White’s composition for vocals, saxophone, bass, keyboard, and drums, plus electronic manipulation begins with a humming sound and burgeons into a beautifully controlled composition that also allows wildness to erupt and is willing to fall silent. The big opening dance solo performed by Chanon Judson lays out all the elements that UBW values. It’s get-down dancing that hints at African roots, but tall, lanky Judson’s legs fly through space, while her body undulates, her shoulders and head roll, and her sinuous arms curl around the air or pat it down. This is dynamically rich stuff: she can focus on small moves as well as bigger, more volatile ones. She may accent her rhythms with a big jump or two or by slapping the floor with her feet. But never does she show you a preparation for a major move or throw away what might be considered a minor one. Her body sings with the music without copying every move it makes.
What develops is kind of a dance party without party-time behavior. The other dancers enter gradually as watchers and joiners; they’re developing something together. Here come Love Muwwakkil, Amanda Castro, Tendayi Kuumba, Stephanie Mas. Pretty soon appear Courtney J. Cook (a tall one), Du’Bois A’Keen (An Urban Bush man, who knew?), and finally Speis. I like the way they can all be different at the same time or, as the piece progresses, surprise you by falling into unison without dropping a stitch.
The atmosphere is not without its perils. Russell Sandifer (lighting design) and Wendell Harrington (video design) create very real-looking images of roiling black clouds, which resolve not into a clear sky, but into a projection of vertical blue panels. All kinds of life exist in this changeable world with its echoes of blues, bebop, and more. One minute the dancers are striking poses and holding them for a second; the next minute, they’re walking slowly along bent over, as if they’d become their own grandmas. They watch Speis as she dances in a corner, her feet skittering in place and drumming the floor when she sits. If she gets too close to the others, they lean away from her.
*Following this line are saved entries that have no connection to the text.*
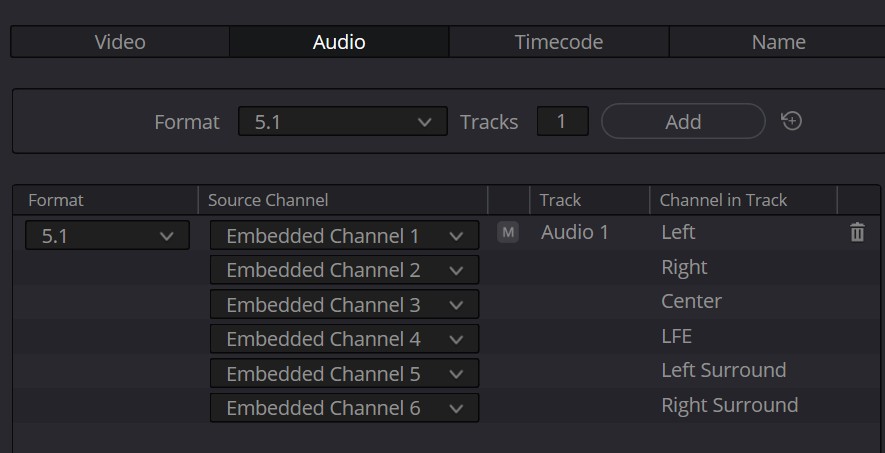Open the Embedded Channel 3 dropdown

[344, 304]
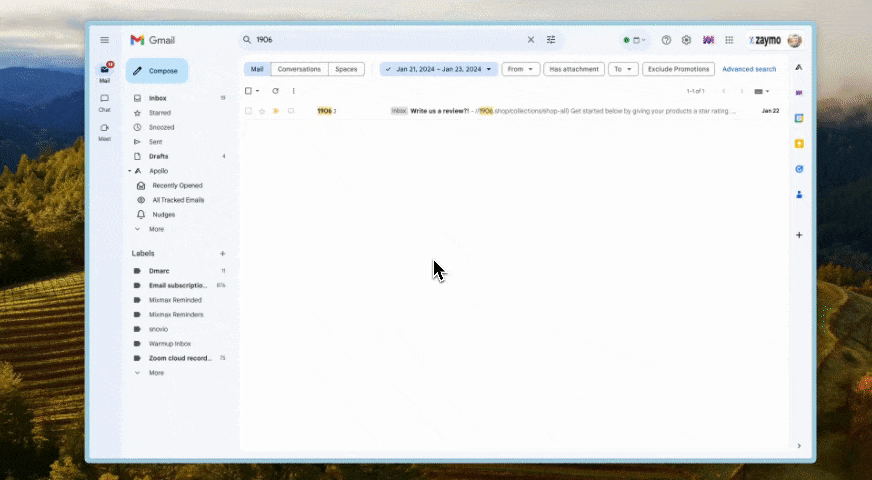Image resolution: width=872 pixels, height=480 pixels.
Task: Clear the search box with the X icon
Action: [x=531, y=40]
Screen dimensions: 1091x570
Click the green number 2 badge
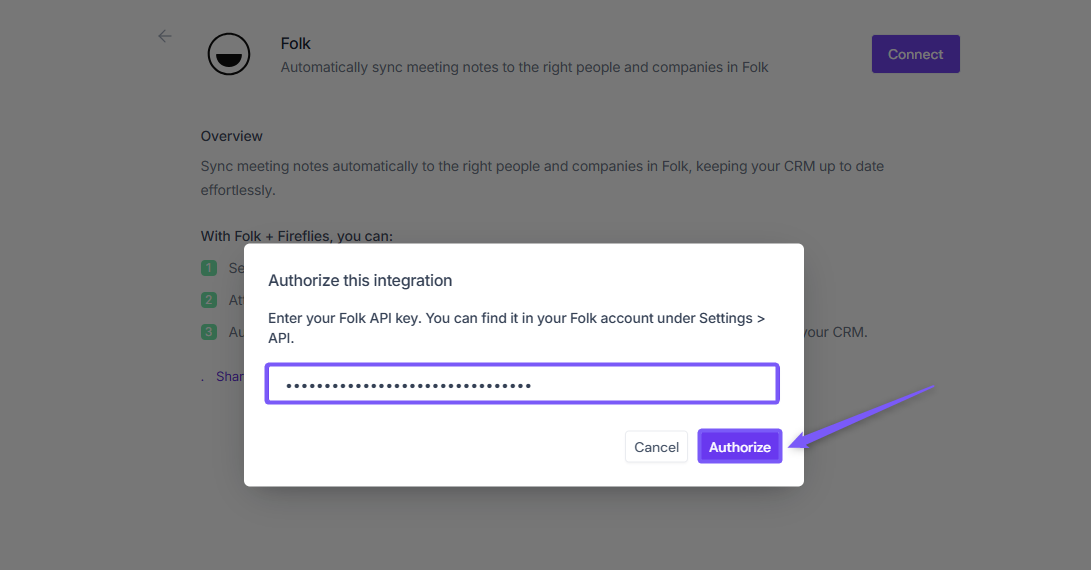[x=209, y=300]
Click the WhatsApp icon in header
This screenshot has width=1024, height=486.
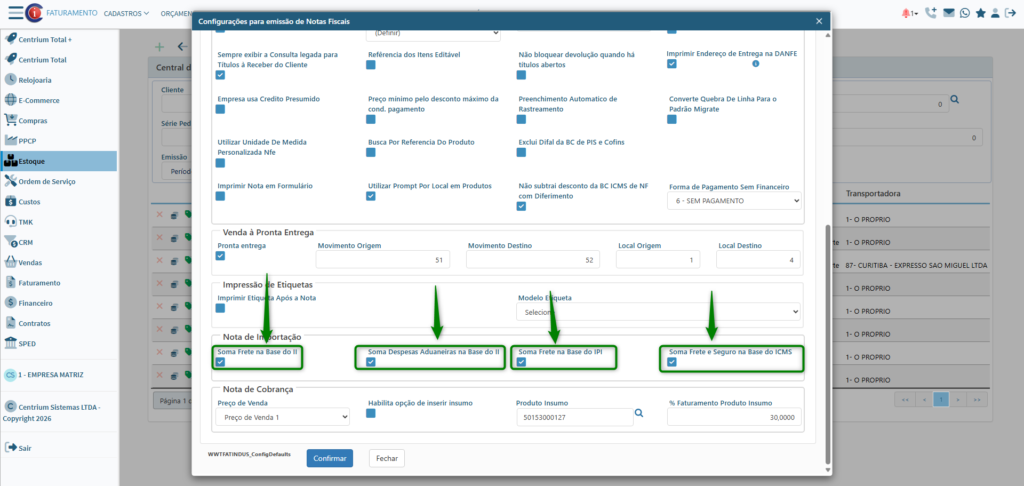(965, 13)
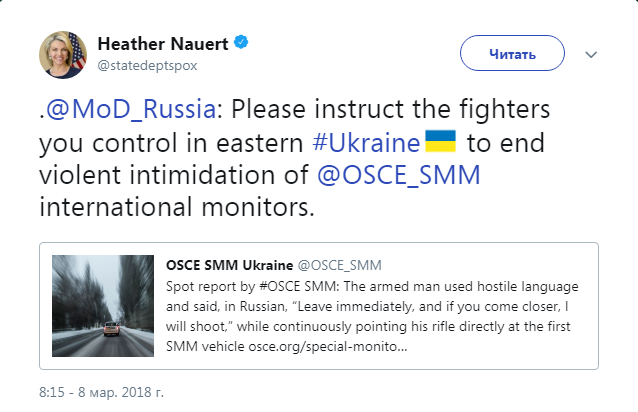Open the @statedeptspox handle

tap(147, 65)
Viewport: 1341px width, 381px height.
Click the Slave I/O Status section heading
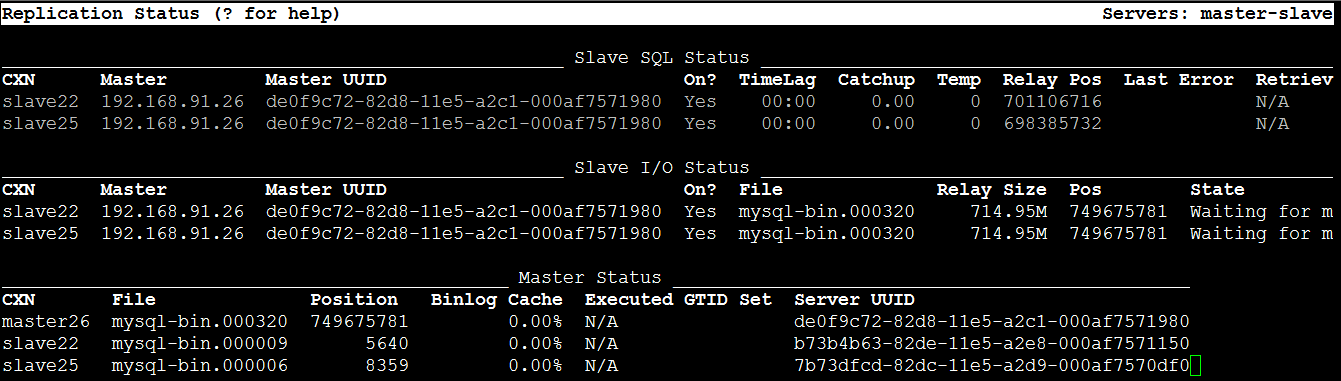click(661, 168)
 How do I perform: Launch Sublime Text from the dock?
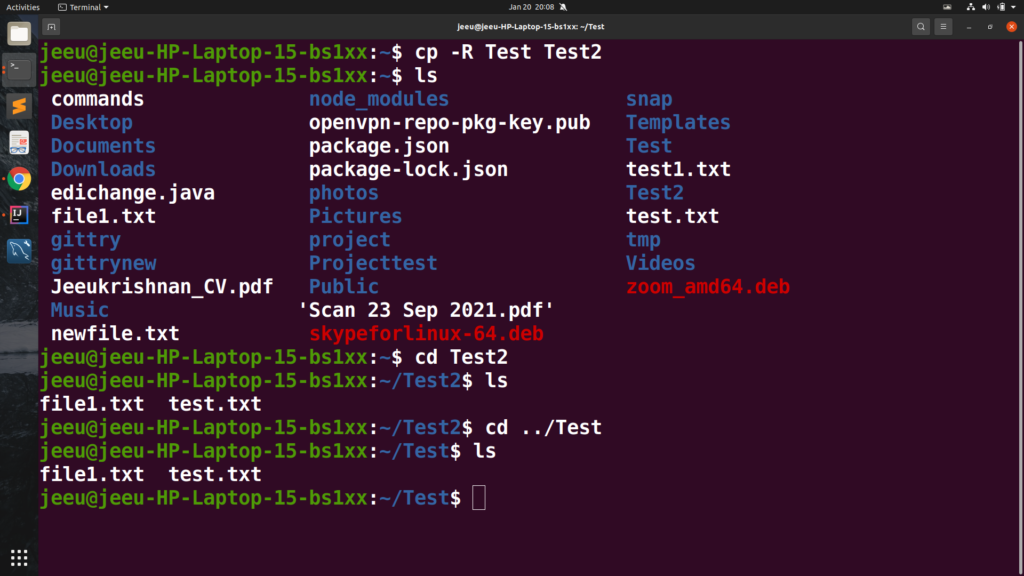pyautogui.click(x=19, y=106)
Performers recline to take in the view, sway, move in desultory ways, stagger. Three gather upstage, feinting and responding. Two get on their phones (“Why don’t you answer when I call?”). All eight of these terrifically gifted performers seem at home in the shifting atmosphere of music and light; they respond to climate changes with flow, the way you’d reach a hand for a dishtowel when someone offers you a wet plate and still keep the conversation going.
Caldwell’s music for “Side B: Freed(om)” was inspired by Coltrane’s 1965 recording, A Love Supreme, and it’s Caldwell himself, who appears in a white suit, sits down at an onstage piano, and cuts loose. He’s an amazing musician whose nimble fingers are as much a part of what you want to watch as the dancers are.
Now most of the projections are less abstract. They show vertical red shapes that together suggest a theater curtain, then a big theater with rows of balconies, silhouetted musicians, a slide of Coltrane’s face. Later the lighting will create pools to trap the dancers and make them shine brighter.
Bright they are. They’ve been able to spruce themselves up during intermission, and Simmons-Collen’s “Side Two” costumes are very smart combinations of white, red, and black. They seem to be almost always on the run, sometimes in a pack, but encounters and solo turns are a big part of the choreography. Unison doesn’t hold them for long; they bust out of it. They spar, they cluster, they scrimmage, they gather and breathe together. Sometimes, they just want to look on while Caldwell performs his intricate, driving magic on the piano. At the end, after a high pitch of craziness in both music and movement, everything rises to a level of blissful stability. That’s when the curtain falls.